Do conversations with your offspring begin with a blank stare, as if they suddenly stopped understanding the English language?
This was the first clue something had changed in our house. I started getting drawn-out “ugggh…” noises, followed by eye rolls and lightning-fast departures — all before I could finish my latest tirade about grades, chores, sex, drugs, and rock ‘n’ roll. In reality, all I wanted to know was what’s for dinner tonight.
“Siri, send new message: plain or pepperoni?”
Does all this sound familiar? Do your children seem distracted at the dinner table? After asking how their day was, does it take them minutes to even register you’ve spoken? Is their only sustained eye contact with a screen, and do their only substantive conversations occur in a virtual space or among their own species?
If so, be warned: You may have a Gen Zer living in your home.
Teenager, Trailblazer, or Someone From Another Planet?
Every generation has gone through this uneasy transition. One minute, you see a 10-year-old playing in the yard; the next thing you know, it’s eight years later, and he reappears as if he’s been on an arduous voyage across foreign lands. This begs the question: Why do children come out of this journey looking so fresh-faced and sparkly while we’re the ones showing signs of wear and tear?
As Gen Zers are looking at their phones, they’re actually forming bonds with people all over the world and embarking on creative projects through digital means. This is where, as parents, need to explore and familiarize ourselves with this global landscape they’re working in.
It’s natural for us to want our children to learn the same social skills that we learned growing up. Studies have shown that Gen Zers are highly competitive and motivated, yet they value their independence. We may sound like our parents when we regale them with stories of pay phones, vinyl records, and RadioShack, but we must understand that times have changed — and that’s kind of amazing.
We have to figure out how to help them find a healthy balance between family, community, and self. The question is: How do we get Gen Zers out of the house, and do we have to?
Visit Their World
There are new rules in this landscape, and sometimes, figuring them out together makes it easier to find that happy medium. Here’s how to get there:
1. Do you speak Instagram? Yes, I speak a little Snapchat.
You’ll never be able to truly connect with your child if you’re shying away from technology — it’s encoded in Gen Zers’ DNA. Get on board with tech by setting learning goals for yourself. Try to master an app every week. Take a coding course with your child or check out a how-to video on YouTube. Join the conversations your Gen Zers are having. As soon as you’re involved, you can start modeling behaviors and teaching them lessons in a language you both speak fluently.
2. Turn every opportunity into a digital opportunity.
Gen Zers can handle responsibility, so give them those opportunities to stretch their imaginations and improve their skills without telling them to put down their phones. Trust them to film your next family get-together for those who couldn’t attend or share Instagram Stories of your family vacation. Empowering them with that responsibility shows them that you appreciate their digital skills, and it also helps them blossom and potentially uncover a passion.
3. Is there a hypocrite in your house? Is it you?
Asking Gen Zers to develop good online habits without checking your own is hypocritical. So when regulating your children’s tech usage, make sure to lead by example. Don’t sit alone scrolling endlessly through your Pinterest feed, oblivious to the world around you. Take up other activities that you love, like sports, painting, or cooking. Learn a new app or even have your child teach you.
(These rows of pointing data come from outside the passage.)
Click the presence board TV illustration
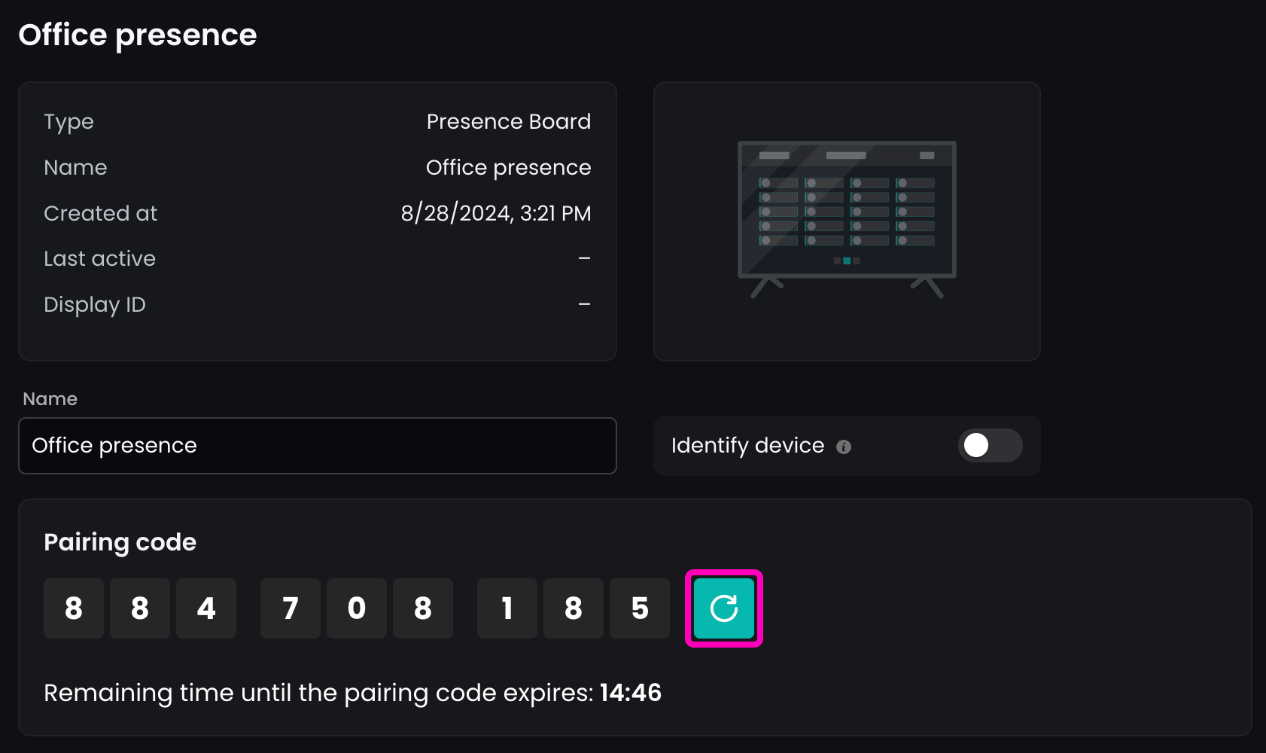 pos(847,219)
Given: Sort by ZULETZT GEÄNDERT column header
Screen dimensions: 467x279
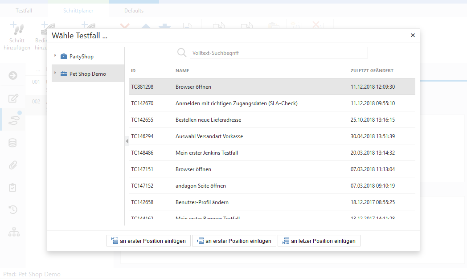Looking at the screenshot, I should click(372, 70).
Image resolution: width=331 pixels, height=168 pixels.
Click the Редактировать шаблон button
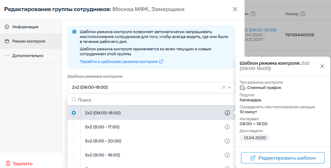pos(283,158)
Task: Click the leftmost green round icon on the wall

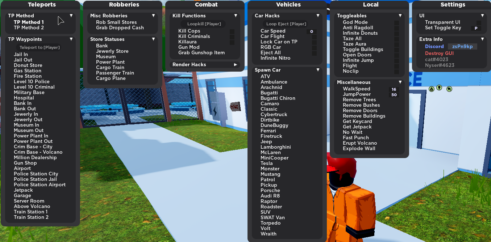Action: (x=431, y=89)
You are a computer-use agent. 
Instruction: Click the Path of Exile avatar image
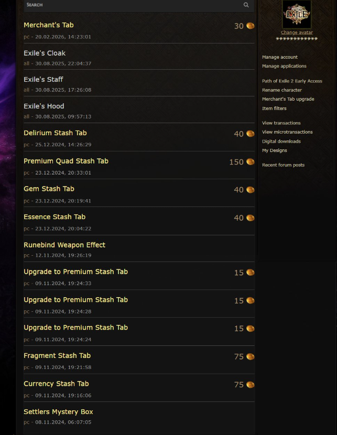297,14
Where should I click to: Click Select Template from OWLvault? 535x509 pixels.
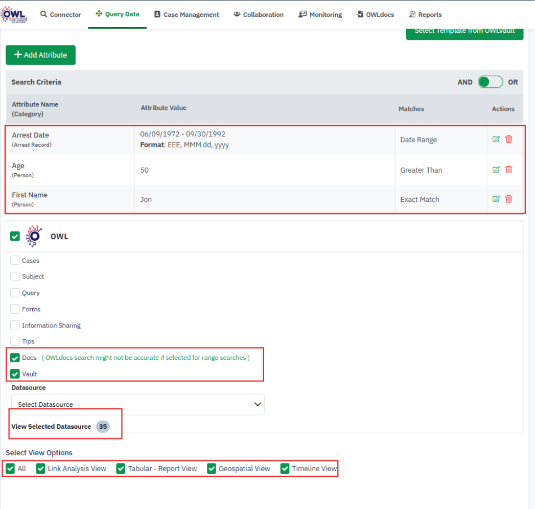[464, 31]
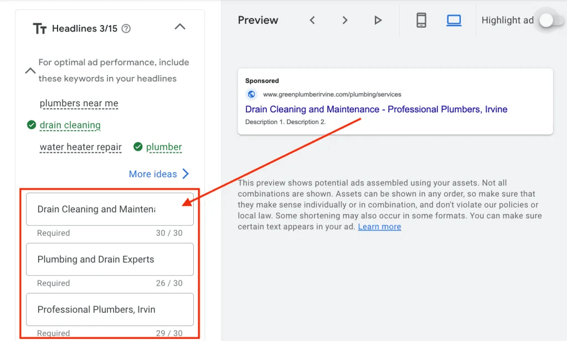Switch to desktop preview
The width and height of the screenshot is (567, 341).
pyautogui.click(x=453, y=20)
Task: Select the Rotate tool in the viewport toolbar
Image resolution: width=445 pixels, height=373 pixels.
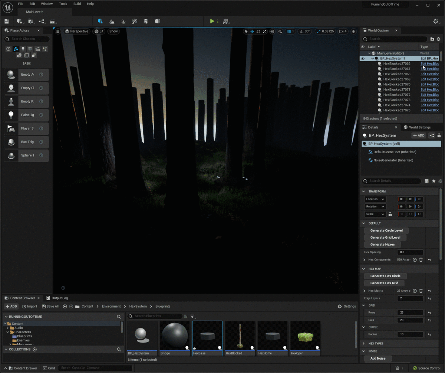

Research shows that being virtually present with your child can be really impactful. Whether it’s showing off your video game skills in an e-sports tournament or using Snapchat, relating to your child’s digital interests helps shorten the divide that technology sometimes creates.
4. Download Parenting 2.0.
You should also give your children opportunities to interact without you. For example, summer camps can connect them with pre-college opportunities and teach them to roll with the punches of daily life. It’s hard to restrain ourselves from swooping in to save the day, but children need to learn how to navigate life’s curveballs. Doing it in a safe environment like camp will help you sleep better at night.
Your children will benefit from the opportunity of learning who they are away from home, and being able to do it in a collection of smaller, bite-sized experiences like camp helps better prepare them for the realities of dorm life and the collegiate experience.
For those who haven’t grown up speaking “digital” as a first language, we have to come to terms with the fact that our Gen Zers have a vastly different view of the world. Different isn’t bad — we just have to find ways to infiltrate their world whenever we can and create opportunities for them to do amazing things. And from my seat, colonization and the future have never looked so good.